Let’s revisit the text from the Hebrew Bible read earlier in the service. This is one of the central scriptures of everyday Jewish life.
It is the second paragraph of the Shema, a prime Jewish text which begins “Hear O Israel the Eternal is your God the Eternal is One, you shall love God with all your heart soul and might. ” It recited by individuals and congregations twice a day, morning and evening and it is kept in the tiny capsule called a mezuzah on the doorposts of all Jewish homes. And also, since ancient times, within city gates, where the courts of justice were traditionally located. You can see a giant mezuzah for example in each gateway around the walls of Jerusalem.

You can easily apply it to our times. Let’s look again at the text on page 7 of your programmes. And please follow me as I paraphrase it for you, and try to draw out some implications for our time: “This will happen if you listen carefully to the imperatives of the Eternal your God – whatever concept of God you have – or let me suggest, if you don’t subscribe to a Creator-God concept – the imperatives of sustaining life ? – “with all your heart and all your soul”.

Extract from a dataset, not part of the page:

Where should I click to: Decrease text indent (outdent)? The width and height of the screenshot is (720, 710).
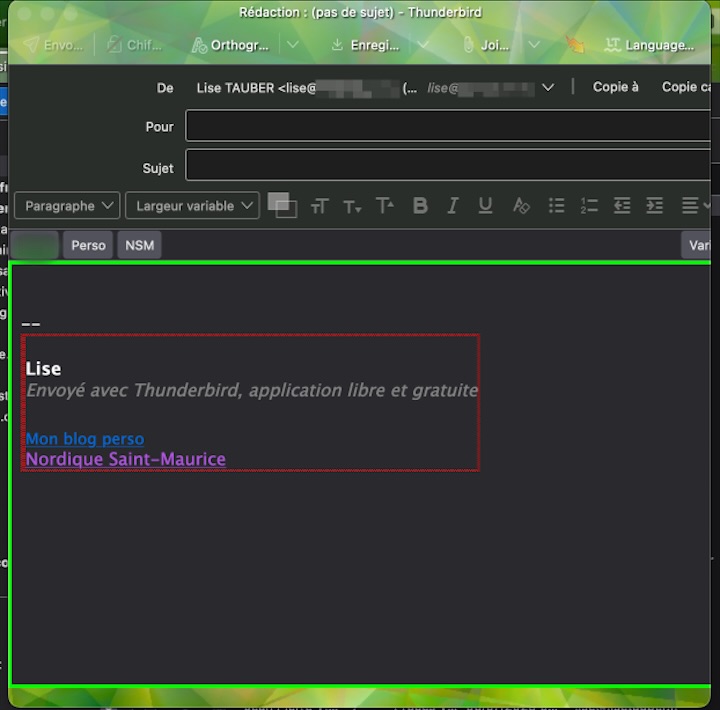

Then all interconnected nature will continue to work, and you will reap the good harvests – with grass in your fields for your cattle and you will eat and be satisfied. One of our rabbinic commentators was struck by the order of those phrases. The cattle are put first. The imperative priority there is the feeding, the care of the animals first, before you feed yourself.
Take care….not to stray to other gods: the gods of wealth, power and greed, the addiction to produce and consume regardless of the cost to our blue planet. For if you do; if you abuse the earth, air and water, they will not function; the protective layer of the atmosphere will cease to shield you; the ice will melt, the sea levels will rise, the cyclones will combine with storm surges and flood your land, the extremes of heat and drought will scorch your soil….

If you fail to take care how you work with nature, many more species will disappear and the survival of your own will face extinction.
Teach them to your children and talk about them – Educate them, but not merely in the hope that they will undo the damage done by their forebears. – Here the Hebrew is ambiguous. It can also mean talk with them – talk with your children; listen to them – it’s their future which is at stake. Talk continuously about this, at home, in the street– nothing is more important now – inscribe them on your homes – and your city gates – make your homes and your cities microcosms of the world – taking care of biodiversity down to the smallest creatures, encouraging holistic thinking for the human environment, envisaging ways of addressing homeless and environmental projects together, working on green spaces, green roofs, working towards electric road transport, limiting air travel…Then you and your children will live long on the land – as long as there is a sky over the earth.”